Only a number is wanted: how many lines of the entries include the string "location"?

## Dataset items
_ _ _ _

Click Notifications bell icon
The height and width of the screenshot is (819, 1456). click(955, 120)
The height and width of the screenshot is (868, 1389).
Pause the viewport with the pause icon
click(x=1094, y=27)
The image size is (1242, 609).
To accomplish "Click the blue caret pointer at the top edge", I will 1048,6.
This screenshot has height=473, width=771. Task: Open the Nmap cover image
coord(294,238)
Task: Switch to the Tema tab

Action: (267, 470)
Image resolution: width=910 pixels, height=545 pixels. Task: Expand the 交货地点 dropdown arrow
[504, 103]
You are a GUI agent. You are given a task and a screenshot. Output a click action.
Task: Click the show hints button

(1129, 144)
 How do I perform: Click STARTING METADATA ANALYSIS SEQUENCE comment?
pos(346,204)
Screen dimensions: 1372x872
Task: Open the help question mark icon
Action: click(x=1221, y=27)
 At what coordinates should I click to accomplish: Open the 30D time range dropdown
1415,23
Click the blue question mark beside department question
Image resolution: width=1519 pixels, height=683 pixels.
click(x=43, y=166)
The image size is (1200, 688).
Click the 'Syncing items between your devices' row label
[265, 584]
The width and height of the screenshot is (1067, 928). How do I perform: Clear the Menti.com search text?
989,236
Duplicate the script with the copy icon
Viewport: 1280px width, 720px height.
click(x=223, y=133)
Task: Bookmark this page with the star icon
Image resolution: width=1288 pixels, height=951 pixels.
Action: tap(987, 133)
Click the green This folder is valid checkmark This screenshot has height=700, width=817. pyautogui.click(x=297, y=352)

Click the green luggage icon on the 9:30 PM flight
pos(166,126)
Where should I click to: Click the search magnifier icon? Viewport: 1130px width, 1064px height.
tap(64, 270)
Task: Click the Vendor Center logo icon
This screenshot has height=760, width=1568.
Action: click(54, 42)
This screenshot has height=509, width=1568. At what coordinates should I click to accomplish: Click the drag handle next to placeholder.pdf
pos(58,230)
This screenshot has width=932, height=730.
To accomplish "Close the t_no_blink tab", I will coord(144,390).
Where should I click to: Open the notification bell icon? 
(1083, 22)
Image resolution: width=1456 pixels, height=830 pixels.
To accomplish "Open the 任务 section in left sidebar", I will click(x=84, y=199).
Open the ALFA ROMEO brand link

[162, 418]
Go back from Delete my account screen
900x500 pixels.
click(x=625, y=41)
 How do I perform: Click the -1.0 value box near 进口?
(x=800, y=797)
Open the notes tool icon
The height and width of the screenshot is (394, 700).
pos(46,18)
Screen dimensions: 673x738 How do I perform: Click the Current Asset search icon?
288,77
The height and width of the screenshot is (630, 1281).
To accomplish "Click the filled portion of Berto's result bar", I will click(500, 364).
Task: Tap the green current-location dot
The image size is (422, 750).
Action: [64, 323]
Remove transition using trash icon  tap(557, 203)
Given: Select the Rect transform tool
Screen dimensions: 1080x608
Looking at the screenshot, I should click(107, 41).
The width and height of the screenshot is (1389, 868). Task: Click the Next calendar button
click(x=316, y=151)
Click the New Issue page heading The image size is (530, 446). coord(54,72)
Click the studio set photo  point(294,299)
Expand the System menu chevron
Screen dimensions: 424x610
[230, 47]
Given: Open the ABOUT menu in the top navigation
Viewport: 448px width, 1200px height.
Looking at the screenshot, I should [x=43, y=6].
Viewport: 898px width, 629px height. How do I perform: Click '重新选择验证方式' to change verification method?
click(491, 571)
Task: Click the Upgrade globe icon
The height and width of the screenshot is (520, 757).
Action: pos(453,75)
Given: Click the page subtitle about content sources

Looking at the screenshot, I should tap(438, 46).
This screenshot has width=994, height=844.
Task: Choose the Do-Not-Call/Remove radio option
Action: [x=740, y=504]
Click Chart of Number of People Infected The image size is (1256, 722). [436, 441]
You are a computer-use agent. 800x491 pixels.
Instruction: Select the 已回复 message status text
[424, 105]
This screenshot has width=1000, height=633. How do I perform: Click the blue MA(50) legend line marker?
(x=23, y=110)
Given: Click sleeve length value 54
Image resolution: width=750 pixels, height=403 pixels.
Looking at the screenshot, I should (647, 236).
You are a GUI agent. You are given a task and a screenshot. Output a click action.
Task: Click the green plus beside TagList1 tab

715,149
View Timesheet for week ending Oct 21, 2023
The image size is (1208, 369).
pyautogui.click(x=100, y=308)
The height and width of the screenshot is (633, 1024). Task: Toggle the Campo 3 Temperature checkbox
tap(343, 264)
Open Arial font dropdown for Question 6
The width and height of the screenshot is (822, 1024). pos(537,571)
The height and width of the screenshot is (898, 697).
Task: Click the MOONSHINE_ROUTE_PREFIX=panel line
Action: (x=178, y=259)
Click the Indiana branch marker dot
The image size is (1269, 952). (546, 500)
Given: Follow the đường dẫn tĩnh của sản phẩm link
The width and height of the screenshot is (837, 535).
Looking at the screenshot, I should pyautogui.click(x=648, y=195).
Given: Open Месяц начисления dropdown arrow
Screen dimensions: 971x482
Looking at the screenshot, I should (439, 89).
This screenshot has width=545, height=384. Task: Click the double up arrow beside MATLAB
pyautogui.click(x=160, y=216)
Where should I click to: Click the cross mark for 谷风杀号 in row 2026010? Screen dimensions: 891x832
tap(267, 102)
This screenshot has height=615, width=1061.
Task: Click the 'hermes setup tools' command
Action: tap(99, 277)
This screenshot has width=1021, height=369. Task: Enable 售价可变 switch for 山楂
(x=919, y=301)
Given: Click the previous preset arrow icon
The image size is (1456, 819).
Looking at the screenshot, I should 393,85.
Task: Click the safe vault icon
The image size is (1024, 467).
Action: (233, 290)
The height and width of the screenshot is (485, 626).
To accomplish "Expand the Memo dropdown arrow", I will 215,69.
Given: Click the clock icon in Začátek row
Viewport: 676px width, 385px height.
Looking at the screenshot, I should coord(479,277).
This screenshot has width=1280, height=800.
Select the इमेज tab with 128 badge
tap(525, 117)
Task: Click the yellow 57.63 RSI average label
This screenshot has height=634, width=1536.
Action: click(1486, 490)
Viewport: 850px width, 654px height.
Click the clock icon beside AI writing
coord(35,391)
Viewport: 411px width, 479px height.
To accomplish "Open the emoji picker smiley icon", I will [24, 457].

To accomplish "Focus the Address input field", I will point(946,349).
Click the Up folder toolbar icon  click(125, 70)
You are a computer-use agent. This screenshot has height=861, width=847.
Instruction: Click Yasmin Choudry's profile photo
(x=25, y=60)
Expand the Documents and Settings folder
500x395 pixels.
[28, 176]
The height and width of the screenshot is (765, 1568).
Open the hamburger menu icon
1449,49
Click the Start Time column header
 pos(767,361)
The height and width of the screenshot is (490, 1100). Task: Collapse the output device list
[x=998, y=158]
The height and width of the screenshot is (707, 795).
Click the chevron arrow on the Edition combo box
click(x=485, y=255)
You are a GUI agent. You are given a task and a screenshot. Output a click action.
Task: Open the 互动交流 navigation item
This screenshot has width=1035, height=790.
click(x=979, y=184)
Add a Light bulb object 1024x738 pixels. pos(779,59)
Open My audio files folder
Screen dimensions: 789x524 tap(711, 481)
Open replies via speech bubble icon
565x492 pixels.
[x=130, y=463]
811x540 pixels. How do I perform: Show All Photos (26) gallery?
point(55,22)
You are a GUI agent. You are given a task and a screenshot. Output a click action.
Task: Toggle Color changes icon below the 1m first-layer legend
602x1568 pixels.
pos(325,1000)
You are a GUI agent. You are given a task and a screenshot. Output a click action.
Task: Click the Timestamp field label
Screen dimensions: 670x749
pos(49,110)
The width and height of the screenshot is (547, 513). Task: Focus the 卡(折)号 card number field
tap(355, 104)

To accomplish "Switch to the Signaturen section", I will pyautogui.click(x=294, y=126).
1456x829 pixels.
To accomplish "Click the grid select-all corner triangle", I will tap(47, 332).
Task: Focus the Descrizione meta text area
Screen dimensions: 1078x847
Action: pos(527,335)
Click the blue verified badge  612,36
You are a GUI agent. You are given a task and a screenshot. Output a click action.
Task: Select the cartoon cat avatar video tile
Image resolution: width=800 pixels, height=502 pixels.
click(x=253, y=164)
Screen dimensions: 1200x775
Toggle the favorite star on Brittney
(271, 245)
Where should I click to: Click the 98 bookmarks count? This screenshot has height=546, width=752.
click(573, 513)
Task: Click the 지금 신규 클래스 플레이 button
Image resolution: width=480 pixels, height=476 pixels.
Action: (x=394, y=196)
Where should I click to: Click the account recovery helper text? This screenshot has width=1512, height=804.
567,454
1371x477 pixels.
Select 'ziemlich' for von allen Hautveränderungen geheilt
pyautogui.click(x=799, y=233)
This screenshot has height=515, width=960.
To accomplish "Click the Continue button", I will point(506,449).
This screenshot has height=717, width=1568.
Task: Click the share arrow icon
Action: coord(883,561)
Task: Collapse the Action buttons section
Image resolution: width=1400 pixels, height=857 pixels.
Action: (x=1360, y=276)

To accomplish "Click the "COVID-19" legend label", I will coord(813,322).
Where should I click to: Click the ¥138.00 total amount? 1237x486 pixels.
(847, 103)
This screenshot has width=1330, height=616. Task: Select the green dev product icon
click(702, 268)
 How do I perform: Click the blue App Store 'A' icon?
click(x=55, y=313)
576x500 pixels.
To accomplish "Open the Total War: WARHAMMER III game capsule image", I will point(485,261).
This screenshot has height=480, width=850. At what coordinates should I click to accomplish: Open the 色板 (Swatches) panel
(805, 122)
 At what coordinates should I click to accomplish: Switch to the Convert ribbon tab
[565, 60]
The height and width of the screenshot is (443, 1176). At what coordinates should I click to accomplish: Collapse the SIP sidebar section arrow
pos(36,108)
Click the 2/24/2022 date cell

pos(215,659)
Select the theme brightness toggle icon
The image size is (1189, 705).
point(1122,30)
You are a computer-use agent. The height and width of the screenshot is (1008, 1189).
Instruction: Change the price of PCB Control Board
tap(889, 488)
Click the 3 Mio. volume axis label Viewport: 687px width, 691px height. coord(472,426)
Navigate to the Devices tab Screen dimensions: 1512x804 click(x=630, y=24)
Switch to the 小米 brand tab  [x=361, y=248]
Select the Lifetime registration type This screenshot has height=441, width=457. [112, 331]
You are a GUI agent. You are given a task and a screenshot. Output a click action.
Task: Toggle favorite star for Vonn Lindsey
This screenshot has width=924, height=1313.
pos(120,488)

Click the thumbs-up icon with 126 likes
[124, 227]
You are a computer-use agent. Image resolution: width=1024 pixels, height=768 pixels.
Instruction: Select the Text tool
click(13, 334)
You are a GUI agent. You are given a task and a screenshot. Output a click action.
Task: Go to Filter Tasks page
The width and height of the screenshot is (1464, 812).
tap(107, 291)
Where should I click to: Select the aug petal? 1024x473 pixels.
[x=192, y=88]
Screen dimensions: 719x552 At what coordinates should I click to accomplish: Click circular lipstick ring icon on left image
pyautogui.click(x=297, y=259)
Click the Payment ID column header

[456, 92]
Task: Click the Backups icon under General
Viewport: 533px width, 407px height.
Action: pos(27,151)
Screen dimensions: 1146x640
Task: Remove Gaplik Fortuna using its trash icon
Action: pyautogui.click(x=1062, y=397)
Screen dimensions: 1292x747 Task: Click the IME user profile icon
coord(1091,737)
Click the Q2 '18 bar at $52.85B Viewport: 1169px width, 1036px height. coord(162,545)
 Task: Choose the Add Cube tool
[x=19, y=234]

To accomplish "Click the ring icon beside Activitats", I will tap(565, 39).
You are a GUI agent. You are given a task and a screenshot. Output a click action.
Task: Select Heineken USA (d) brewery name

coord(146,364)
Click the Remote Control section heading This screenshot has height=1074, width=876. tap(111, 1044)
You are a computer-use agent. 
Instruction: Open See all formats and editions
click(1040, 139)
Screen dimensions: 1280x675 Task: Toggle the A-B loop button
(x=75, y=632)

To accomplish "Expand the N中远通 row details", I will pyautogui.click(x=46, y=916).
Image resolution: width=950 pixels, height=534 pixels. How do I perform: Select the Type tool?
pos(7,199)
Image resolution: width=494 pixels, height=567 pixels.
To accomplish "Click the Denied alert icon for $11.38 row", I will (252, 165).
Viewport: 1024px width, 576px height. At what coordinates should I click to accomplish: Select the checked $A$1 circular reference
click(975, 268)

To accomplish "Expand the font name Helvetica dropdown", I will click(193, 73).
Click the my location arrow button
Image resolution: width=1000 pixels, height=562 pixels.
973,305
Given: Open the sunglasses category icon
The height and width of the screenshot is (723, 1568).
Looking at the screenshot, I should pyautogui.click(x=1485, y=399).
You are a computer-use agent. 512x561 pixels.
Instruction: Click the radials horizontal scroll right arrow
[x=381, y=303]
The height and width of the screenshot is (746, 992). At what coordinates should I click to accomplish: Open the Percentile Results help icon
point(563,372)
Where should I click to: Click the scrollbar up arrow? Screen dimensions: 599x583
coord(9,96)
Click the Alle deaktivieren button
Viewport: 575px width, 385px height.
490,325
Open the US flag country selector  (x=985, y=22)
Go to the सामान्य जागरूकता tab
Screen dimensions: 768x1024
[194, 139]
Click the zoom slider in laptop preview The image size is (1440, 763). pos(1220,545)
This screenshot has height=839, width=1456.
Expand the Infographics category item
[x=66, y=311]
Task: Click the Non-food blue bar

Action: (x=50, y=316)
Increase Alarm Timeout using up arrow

_ _ _ _

## ANSWER BOX
2